**Task to carry out:**
Gather the lines below that include the string "agent", copying each in full.

(Records excerpted from a collection)
────────────────────
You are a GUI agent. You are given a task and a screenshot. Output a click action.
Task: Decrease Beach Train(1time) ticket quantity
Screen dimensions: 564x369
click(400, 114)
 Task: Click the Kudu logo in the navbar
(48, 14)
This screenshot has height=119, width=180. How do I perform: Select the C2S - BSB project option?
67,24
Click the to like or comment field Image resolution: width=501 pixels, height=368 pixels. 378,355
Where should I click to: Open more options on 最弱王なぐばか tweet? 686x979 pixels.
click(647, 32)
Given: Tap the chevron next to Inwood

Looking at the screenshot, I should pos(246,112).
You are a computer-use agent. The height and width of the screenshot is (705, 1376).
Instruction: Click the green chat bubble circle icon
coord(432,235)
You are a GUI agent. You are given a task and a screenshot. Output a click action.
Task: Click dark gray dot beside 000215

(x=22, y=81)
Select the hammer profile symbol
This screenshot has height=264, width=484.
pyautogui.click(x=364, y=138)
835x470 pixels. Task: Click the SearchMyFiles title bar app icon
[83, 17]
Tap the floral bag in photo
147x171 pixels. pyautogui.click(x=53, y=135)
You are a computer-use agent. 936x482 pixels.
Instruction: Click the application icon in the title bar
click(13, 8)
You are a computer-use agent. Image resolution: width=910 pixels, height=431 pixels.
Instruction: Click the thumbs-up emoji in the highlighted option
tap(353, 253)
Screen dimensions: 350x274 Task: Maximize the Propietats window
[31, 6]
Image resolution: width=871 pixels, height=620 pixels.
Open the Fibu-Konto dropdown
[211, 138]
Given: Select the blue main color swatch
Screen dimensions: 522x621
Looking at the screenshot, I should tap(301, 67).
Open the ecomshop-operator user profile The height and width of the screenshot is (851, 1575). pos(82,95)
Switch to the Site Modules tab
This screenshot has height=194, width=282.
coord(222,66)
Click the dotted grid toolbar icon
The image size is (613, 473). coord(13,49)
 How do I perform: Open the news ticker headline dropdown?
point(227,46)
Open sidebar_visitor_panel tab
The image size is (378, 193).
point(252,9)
────────────────────
**Expected answer:**
You are a GUI agent. You are given a task and a screenshot. Output a click action.
You are a computer-use agent. The height and width of the screenshot is (705, 1376).
You are a GUI agent. You are given a task and a screenshot. Output a click action.
You are a computer-use agent. 936x482 pixels.
You are a computer-use agent. Image resolution: width=910 pixels, height=431 pixels.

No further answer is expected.